Last year I got a bug report that Citation.js was not working when built in a Next.js production environment for unclear reasons. Next.js is a popular server framework to make web applications with React, and by default transforms all JavaScript files and their dependencies into “chunks” to improve page load times. In production environments, Next.js uses the Rust-based “Speedy Web Compiler” SWC to optimize and minify JavaScript code.
I was able to figure out that somewhere, this process transformed an already difficult-to-grok function (makeRegExp
) in the citeproc
dependency into actually broken code. After some trial and error I found the following MCVE (Minimal Complete Verifiable Example):
function foo (bar) {
var bar = bar.slice()
return bar
}
foo(["bar"])
// equivalent to
function foo (bar) {
var bar // a no-op in this case, apparently
bar = bar.slice()
return bar
}
foo(["bar"])
But then, in the chunks generated by Next.js, the argument bar
gets optimized away from foo()
, generating the following code (it also inlines the function).
var bar;
bar = bar.slice();
Now, this is a simple mistake to make. If you expect var bar
to actually re-declare the bar
argument, the argument is clearly unused and can be removed. Due to the quirks of JavaScript that is not the case though, and the incorrect assumption leads to incorrect code.

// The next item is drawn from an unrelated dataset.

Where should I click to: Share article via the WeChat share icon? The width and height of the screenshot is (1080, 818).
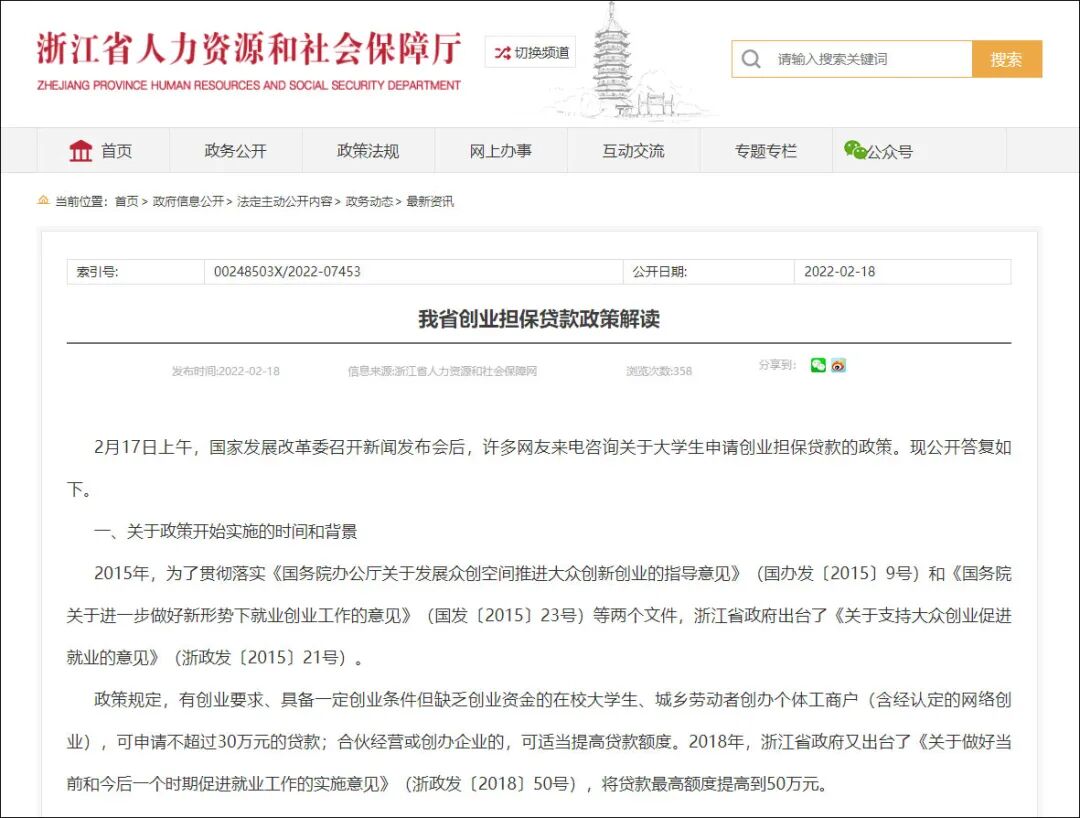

This is not a one-off thing though: last August I got another, similar bug report with the same cause: some slightly non-idiomatic code (CSL.parseXml
) from citeproc
got mis-compiled by SWC. I found another MCVE:
function foo (arg) {
const a = { b: [] }
const c = [a.b]
c[0].push(arg)
return a.b[0]
}
The compiler misses that c[0]
refers to the same object as a.b
and thinks that makes the function a no-op, though it does not optimize it away fully, instead producing the following:
function (n) {
return [[]][0].push(n), [][0]
}
This was apparently already noticed and fixed last May though the SWC patch still has to land in a stable version of Next.js. Interestingly, the patch includes a test fixture that uses CSL.parseXml
as example code; apparently citeproc
is a good stress-test of JavaScript compilers.
This is all fine with me, I am not going to blame the maintainers of a complex open-source project like SWC for occasional bugs. However, I would like to see a popular framework like Next.js, with 6.5 million downloads per week and corporate backing, to do more testing for such essential parts of their infrastructure. I also do not see them among the sponsors of SWC.
Edited 2024-10-15 at 17:26: Actually, the creator for SWC is also a maintainer for Next.js, though I do not know in which order. Given that, it makes more sense that they switched away from the well-tested but slower BabelJS in version 12, and more confusing why they did not test it a bit more thoroughly.